If you had asked me if I would ever get on my knees for this man, I would have laughed so fucking hard, and yet here I am. Because I want to be. Because he’s oddly sweet to me, giving me things that I don’t even know I want until he does. Because our hateship does feel a little real even if I want to deny it. A thought that spurs me on and makes me pick up my pace with him.
“Oh fuck…” he groans as his hands thread through my hair. “Christ. Your mouth, the way you use your tongue like that. My god. You’re so fucking good.”
He’s found his words and they melt through my body, making every inch warm with want for him, and pooling low as I take him a little deeper.
“Fuck, fuck, fuck. Little bird… Fuck. You weren’t supposed to know. I call you that in my head sometimes instead of Princess, but I know you hate it when I call you names. Jesus, fuck, I can’t think straight. I’m sorry.”
I stifle the little laugh of amusement at his stream of consciousness. We can talk about the nickname later, but I think I might like it. I might even like the way he calls me Princess. I might like everything about this man. I use my hand to stroke him a little more roughly.

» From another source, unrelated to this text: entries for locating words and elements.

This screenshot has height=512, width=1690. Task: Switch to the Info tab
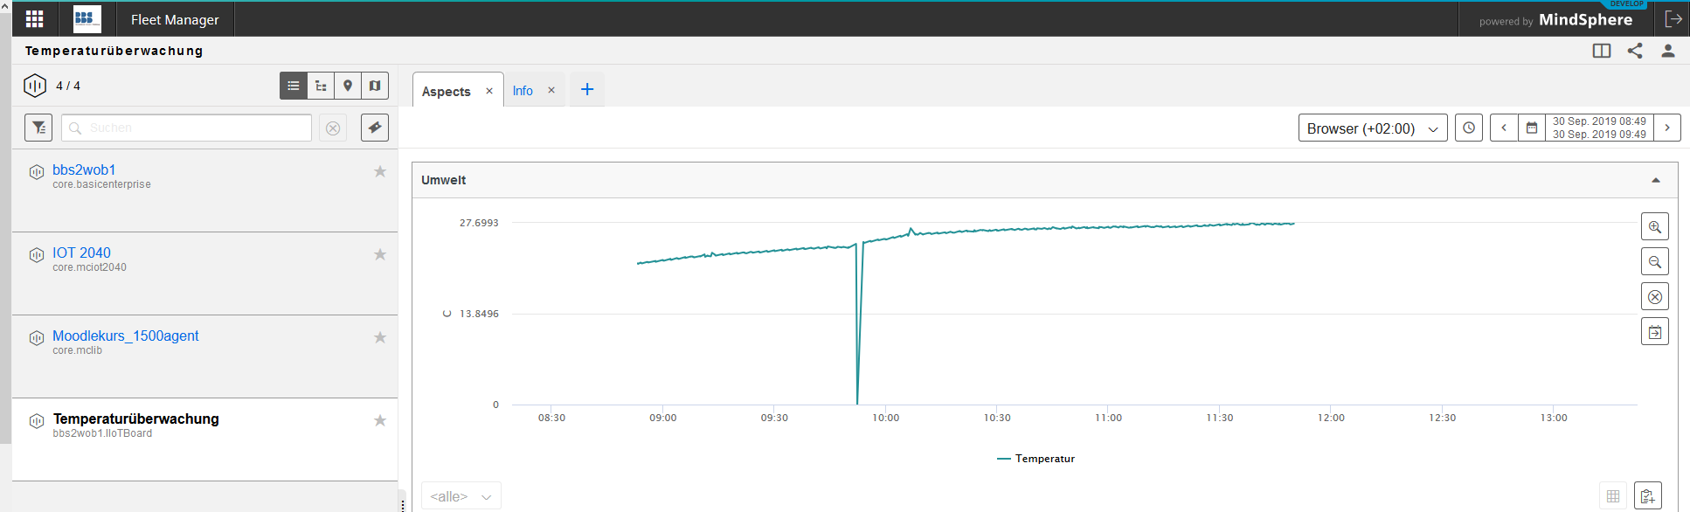[523, 91]
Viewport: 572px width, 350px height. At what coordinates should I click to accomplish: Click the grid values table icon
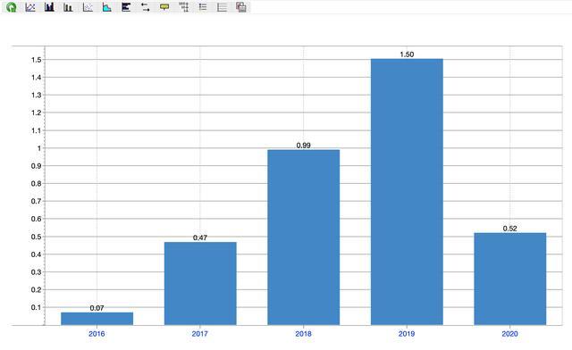pyautogui.click(x=184, y=7)
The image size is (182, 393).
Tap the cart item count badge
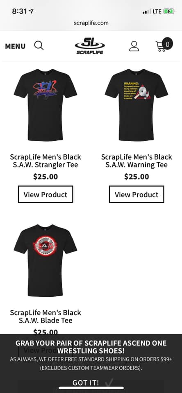click(x=167, y=44)
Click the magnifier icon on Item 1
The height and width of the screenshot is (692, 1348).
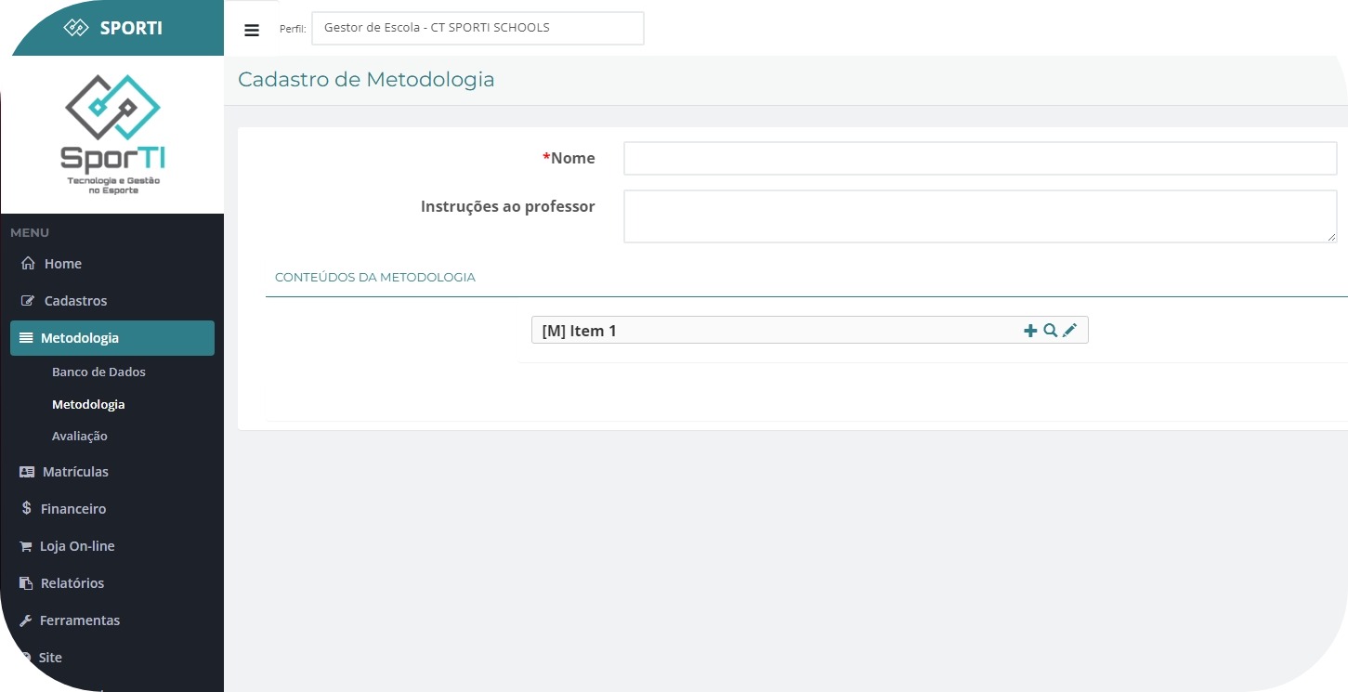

“Yes. That’s fucking perfect. Harder, just like that. Fuck. You suck like a fucking goddess. Sosofucking good.” His fingers tighten in my hair, and I suck a little harder.
His breathing is heavier and his breath stutters as I run my tongue over him again. The sounds and feel of him make me want him more than I think I’ve ever wanted anyone. I just want to make him come so hard he can’t forget it. Can’t forgetme. So I take him even deeper, letting my tongue cradle him in the process.
“Fuck, Princess. You take me so fucking deep, and I can’t. I can’t like this. You’ve…” His body tenses under me as the words are ripped from his mouth, and I use my hand to stroke him faster until I can feel him pulse. I feel the warmth of him fill my mouth and taste him on my tongue. I swallow and wipe the corner of my mouth, taking a second to try and right myself.
When I look up at him, he almost doesn’t even look like himself. Some combination of stupefied and surprised, his normal cockiness stripped down to the bare bones. He tucks himself back into his pants just before he leans forward and pulls me up into his lap.
“That was so fucking good. Good isn’t even the right word. I don’t have one. I’m not kidding when I tell you I can’t remember ever coming that hard. You fucking kill me.” He looks at me like he’s never really seen me before.